As my family prepared to return to the states for our home assignment James told me that he was beginning to fall in love with a girl.  He wondered if marriage was coming.  We prayed together and I encouraged him to keep seeking the Lord if marriage was the next step.  James made sure to tell me that he was dedicated to protecting the heart of this girl and doing things the right way in this relationship.  Purity was a must! As we were home in the states I received a few updates from James.  He was back in Congo because there was no work for him in Kampala.  He was struggling to provide for himself but kept trusting Jesus.  His relationship with Anna had grown and marriage was on the horizon.  But how? No job. No money. How could this even be possible?  God.

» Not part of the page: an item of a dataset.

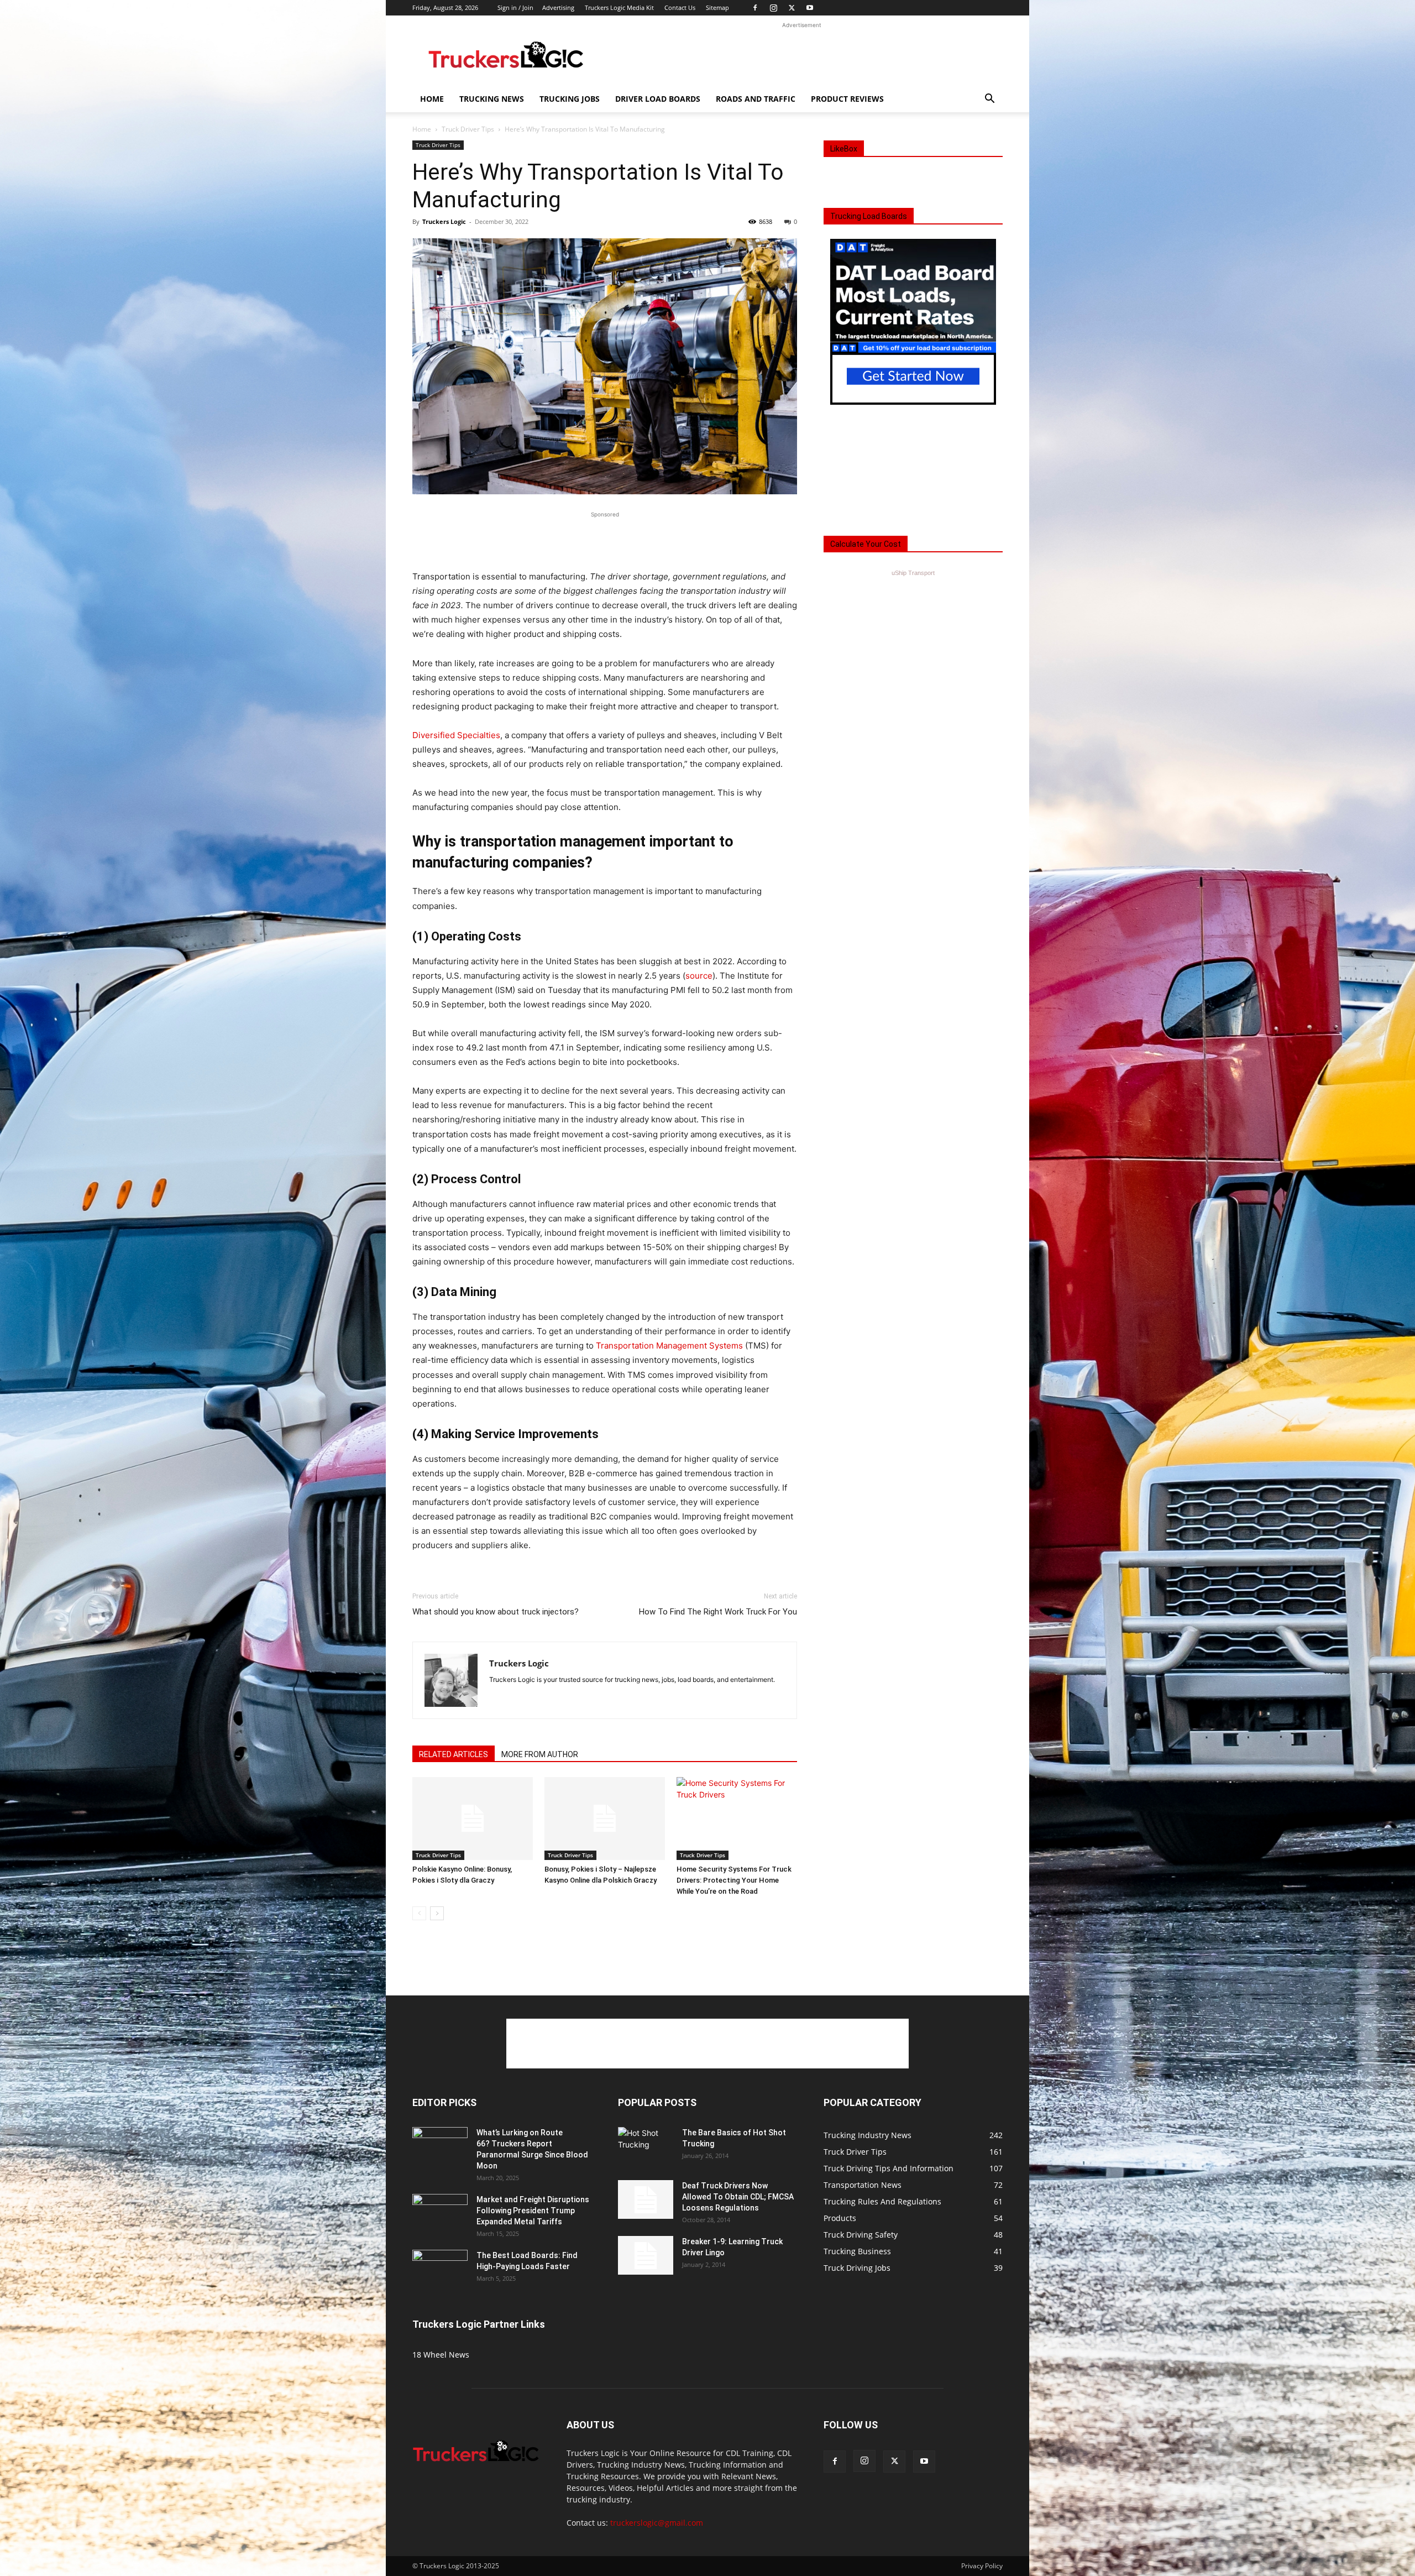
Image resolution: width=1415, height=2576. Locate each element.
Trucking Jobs (569, 98)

That’s how!

Our family returned to Uganda in July 2017 and James was still in Congo.  He made a few visits to Kampala and we discussed the possibility of a wedding and prayed together for Gods provision.  It is very difficult for me to explain all that was missing to make this event happen.  James still had no job.  Culturally, James should take a group of men with him to visit Anna’s father and seek his blessing.  James should also be prepared to pay a dowry for Anna.  How could these important cultural steps take place?  There was no money.  Anna’s father was deep in Congo where it was almost impossible to travel there.  But James loved Anna and had to find a way.  So, James went to Anna’s father…alone…with nothing in his hands.  This is cultural suicide right here.  There is no possible way that Anna’s Father would agree to anything.  But God!  God showed up and James spoke on his own behalf and walked away with the blessing he longed for.  Now there needed to be a wedding! 

Again, there are many details that I can’t share, but James was adamant of getting God’s blessing over his marriage.  He fought hard for that blessing.  Through friends of Anna’s here in Uganda and a few of us here in Uganda, we were able to put together a beautiful wedding ceremony in Luwero, Uganda.  As I stood there next to James and listened to him speak his vows to his wife, the tears welled up in my eyes.  This young man has taught me how to fight.  Not how to fight for what I want, but how to fight for God’s blessing.  When everything seems to be against you and honoring God becomes difficult, many of us give up.  We look for the easy way.  Not James.  He wanted to honor God so bad that he would not stop fighting in order to do that.  So I stood there yet again so proud of my brother.  And then as culture demands, the new bride and groom had to honor both sets of parents with a small gift.  And so Kelly and I sat in the place of his mother and father.  Who are we to do that!?  I was sitting in a place where I did not belong but was asked to occupy.  The honor was deep. 
James and Anna have a long road ahead of them.  There are no jobs lined up.  There is a not a honeymoon for them to go and enjoy.  But they have something they desperately wanted, God’s blessing.  They have set an example for us all to follow.  Fight for the blessing!  And through that battle, they have blessed me and many others.  I am so proud of my brother.  I worry every time he goes to Congo if I will ever see him again.  It’s a reality.  But I know I can trust James in the hands of Jesus.  I am eternally grateful for this opportunity to enter the life of James and to have gained so much from him.